Available records:
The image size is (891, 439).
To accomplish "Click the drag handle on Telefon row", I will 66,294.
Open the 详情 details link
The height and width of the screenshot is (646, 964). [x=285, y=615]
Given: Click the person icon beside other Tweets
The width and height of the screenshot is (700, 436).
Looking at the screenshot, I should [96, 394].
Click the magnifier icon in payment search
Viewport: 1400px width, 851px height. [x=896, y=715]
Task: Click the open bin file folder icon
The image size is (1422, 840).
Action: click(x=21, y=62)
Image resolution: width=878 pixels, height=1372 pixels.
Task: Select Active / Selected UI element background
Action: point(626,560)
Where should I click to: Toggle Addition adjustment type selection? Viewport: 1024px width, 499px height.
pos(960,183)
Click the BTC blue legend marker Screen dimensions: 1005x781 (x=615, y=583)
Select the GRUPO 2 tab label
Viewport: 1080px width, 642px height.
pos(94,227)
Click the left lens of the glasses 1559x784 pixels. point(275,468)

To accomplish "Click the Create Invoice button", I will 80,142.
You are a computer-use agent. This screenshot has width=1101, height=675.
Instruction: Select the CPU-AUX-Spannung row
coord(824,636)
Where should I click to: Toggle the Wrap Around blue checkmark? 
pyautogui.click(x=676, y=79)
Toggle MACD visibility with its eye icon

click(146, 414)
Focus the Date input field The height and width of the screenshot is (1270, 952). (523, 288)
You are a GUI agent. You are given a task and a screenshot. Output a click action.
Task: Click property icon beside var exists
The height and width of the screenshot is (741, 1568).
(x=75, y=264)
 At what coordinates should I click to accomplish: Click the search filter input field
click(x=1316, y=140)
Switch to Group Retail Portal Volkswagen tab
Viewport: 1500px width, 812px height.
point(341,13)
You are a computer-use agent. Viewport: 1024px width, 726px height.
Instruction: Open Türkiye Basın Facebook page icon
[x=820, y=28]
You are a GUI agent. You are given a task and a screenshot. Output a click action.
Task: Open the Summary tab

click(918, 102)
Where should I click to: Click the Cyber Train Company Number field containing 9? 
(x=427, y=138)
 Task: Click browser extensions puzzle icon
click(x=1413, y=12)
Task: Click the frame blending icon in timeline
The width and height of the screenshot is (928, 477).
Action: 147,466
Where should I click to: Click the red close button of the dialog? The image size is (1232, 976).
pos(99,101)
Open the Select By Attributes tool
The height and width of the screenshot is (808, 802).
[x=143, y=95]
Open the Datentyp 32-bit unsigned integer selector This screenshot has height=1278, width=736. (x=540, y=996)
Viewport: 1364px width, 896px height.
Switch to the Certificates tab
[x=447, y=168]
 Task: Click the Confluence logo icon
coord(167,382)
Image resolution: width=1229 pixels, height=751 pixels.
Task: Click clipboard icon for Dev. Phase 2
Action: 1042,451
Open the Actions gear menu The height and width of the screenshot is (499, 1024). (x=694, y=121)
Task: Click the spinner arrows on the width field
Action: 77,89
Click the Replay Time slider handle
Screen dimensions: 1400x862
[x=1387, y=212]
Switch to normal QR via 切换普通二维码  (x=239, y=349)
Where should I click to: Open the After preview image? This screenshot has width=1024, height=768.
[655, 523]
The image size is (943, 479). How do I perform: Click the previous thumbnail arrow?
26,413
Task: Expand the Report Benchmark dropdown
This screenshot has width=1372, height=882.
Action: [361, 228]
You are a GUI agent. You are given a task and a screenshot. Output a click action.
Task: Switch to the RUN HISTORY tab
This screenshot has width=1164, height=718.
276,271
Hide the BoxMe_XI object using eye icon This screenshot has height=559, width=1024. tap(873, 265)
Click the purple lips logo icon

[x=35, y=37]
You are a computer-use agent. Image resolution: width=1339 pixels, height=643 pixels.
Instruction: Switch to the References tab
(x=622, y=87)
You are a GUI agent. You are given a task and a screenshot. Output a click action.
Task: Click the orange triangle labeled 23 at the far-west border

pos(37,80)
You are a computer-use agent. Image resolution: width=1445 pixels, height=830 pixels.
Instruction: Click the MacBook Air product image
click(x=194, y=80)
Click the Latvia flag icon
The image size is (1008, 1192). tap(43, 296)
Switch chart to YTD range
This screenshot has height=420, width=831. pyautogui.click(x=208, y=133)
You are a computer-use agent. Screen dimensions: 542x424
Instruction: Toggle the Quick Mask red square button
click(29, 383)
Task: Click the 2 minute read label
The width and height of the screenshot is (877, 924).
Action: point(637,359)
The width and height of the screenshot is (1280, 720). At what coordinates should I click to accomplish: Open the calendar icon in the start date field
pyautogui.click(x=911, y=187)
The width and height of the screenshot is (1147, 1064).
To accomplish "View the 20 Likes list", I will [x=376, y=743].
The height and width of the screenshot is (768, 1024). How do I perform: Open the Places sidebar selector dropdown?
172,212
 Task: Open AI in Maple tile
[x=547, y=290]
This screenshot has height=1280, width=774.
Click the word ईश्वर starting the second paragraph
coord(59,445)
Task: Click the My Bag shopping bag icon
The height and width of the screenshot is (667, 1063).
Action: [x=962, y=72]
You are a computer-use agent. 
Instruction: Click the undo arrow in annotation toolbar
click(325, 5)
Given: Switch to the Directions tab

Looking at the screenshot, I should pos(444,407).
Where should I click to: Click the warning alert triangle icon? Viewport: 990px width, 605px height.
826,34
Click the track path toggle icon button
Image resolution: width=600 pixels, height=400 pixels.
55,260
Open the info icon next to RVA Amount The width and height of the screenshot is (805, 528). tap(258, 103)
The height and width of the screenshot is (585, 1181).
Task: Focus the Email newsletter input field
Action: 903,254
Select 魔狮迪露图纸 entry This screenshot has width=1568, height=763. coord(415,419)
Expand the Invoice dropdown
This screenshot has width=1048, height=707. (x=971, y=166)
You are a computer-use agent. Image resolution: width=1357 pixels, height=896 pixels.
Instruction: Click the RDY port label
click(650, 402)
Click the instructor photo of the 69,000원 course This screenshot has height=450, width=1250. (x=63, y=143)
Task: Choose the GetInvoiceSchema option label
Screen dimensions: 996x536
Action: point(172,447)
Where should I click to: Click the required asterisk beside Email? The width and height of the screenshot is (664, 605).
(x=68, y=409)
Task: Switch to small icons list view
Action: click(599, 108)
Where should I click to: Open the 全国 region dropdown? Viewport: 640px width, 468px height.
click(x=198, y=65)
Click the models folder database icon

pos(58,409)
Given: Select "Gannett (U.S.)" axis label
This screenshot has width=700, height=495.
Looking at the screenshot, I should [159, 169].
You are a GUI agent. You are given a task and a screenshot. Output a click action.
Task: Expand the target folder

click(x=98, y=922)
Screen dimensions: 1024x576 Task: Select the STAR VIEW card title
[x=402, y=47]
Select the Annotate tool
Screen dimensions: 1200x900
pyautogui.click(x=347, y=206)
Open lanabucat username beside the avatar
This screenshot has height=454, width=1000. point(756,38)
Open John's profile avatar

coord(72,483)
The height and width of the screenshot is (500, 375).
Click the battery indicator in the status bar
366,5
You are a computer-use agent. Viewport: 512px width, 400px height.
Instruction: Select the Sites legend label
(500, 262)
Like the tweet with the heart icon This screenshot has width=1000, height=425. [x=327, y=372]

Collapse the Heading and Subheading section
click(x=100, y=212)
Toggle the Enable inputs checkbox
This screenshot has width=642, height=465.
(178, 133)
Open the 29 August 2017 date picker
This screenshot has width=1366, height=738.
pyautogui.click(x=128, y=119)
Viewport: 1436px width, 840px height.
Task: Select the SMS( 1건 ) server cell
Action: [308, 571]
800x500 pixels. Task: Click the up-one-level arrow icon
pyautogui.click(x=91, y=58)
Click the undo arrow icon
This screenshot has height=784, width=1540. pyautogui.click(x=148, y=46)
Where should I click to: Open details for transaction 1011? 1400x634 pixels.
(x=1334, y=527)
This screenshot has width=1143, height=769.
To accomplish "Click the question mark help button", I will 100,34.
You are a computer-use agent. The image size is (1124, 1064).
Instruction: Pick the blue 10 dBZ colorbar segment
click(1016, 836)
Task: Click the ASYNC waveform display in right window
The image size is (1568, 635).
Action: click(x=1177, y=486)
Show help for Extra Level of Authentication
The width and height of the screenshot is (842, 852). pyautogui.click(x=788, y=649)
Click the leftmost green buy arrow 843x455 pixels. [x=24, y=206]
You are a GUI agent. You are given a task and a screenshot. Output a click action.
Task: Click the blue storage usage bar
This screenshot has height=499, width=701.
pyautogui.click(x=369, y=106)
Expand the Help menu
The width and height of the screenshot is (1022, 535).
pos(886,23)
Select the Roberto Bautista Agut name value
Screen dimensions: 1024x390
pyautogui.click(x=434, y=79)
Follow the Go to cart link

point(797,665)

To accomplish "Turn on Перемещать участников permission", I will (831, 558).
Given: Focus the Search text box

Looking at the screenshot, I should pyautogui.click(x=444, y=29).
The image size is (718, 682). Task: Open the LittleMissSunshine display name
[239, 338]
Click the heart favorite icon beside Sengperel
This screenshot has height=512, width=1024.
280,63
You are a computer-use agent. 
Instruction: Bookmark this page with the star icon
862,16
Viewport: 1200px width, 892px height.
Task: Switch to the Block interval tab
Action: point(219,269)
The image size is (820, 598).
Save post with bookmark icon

How to complete this task: Find each line in the data above with the word "computer", then copy it.

Result of this exercise:
You are a computer-use agent. This screenshot has width=1101, height=675.
You are a computer-use agent. Viewport: 1024px width, 726px height.
You are a computer-use agent. Image resolution: width=1339 pixels, height=643 pixels.
You are a computer-use agent. Image resolution: width=1445 pixels, height=830 pixels.
You are a computer-use agent. Screen dimensions: 542x424
You are a computer-use agent. 
You are a computer-use agent. Image resolution: width=1357 pixels, height=896 pixels.
You are a computer-use agent. Viewport: 512px width, 400px height.
You are a computer-use agent. The image size is (1124, 1064).
You are a computer-use agent. 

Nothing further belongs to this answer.